恋をしている人というのは、美しいもんだ。

彼女を見て、僕はよくそう思っていた。


僕は八人兄弟の末っ子だった。

上にずらりと七人の兄さん。なかなかの壮観だ。

生まれたのは、どこか、ドワーフの郷だった場所。

そこには、今はもう郷はない。

オークの襲撃を受けて滅ぼされたからだ。


僕はまだとても小さかったから、そのときのことは覚えていない。

兄さんたちから聞かされた話で知っているだけだ。

兄さんたちは幼い僕を連れて、必死に逃げてくれた。

両親とはそのときに生き別れになった。

だから、僕は、自分の親の顔を知らない。

両親が今も生きているのかどうかは分からない。

ドワーフの寿命からすると、まだまだ元気で暮らしていてもおかしくはないけれど。

もしもどこかで会ったとしても、僕にはそれが実の親だとは分からないかもしれない。


オークの襲撃を受けたとき、郷の大人たちは、みんなして戦ったそうだ。

故郷や、暮らしや、仲間を守るために。

けど、オークの強さは桁外れで、じりじりと後退するしかなかった。

オークは傷つくことを恐れない。

もしかしたら、死ぬことすら恐れていないのかもしれない。


オークを動かしているのは、ただ、食べ物を手に入れたいという欲求だけ。

やつらに、郷の住人は見えていない。

ただ、そこに、食べ物があるから、獲りにいく。

住人は、やつらの目的を邪魔する、ただの障害物のようなものだ。

だからオークは郷を襲撃することに罪悪感すら抱かない。


故郷を壊され、暮らしを壊され、結局、最後に残った仲間を守って、郷の人々は逃げた。

最初は、結構な人数が一緒に行動していたらしい。

けれど、そもそも、ドワーフ族には、旅はむいていない。

僕らは何世代もひとところに留まり、山を掘って暮らす種族だから。

意見の食い違いから、それぞれの道に別れて、やがて、僕らは兄弟八人だけで、ある森に住み着いた。


そこでの暮らしは悪くはなかった。

近くには人間の街があって、そこの人間は亜人種に対してもそれほどひどい扱いはしなかった。

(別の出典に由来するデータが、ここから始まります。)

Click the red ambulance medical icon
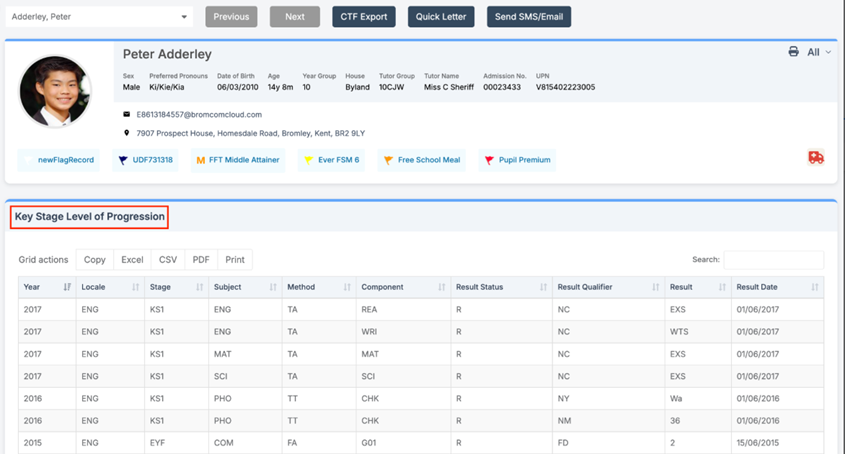[816, 158]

兄さんたちは、炭鉱で掘った石炭を、街に持って行って売った。

兄さんたちの掘ってくる石炭は、とても質がいいと言って、高く売れるらしかった。

そして、自分たちでは作れないものを、街の市場で買ってきた。

そうやって、僕らは兄弟で細々と暮らしていた。


末っ子の僕は、炭鉱も街も危ないと言われて、いつも家でひとり留守番だった。

けど僕は、ひとりで家にいて、いろいろするのが苦にならなかったから、それに不満はなかった。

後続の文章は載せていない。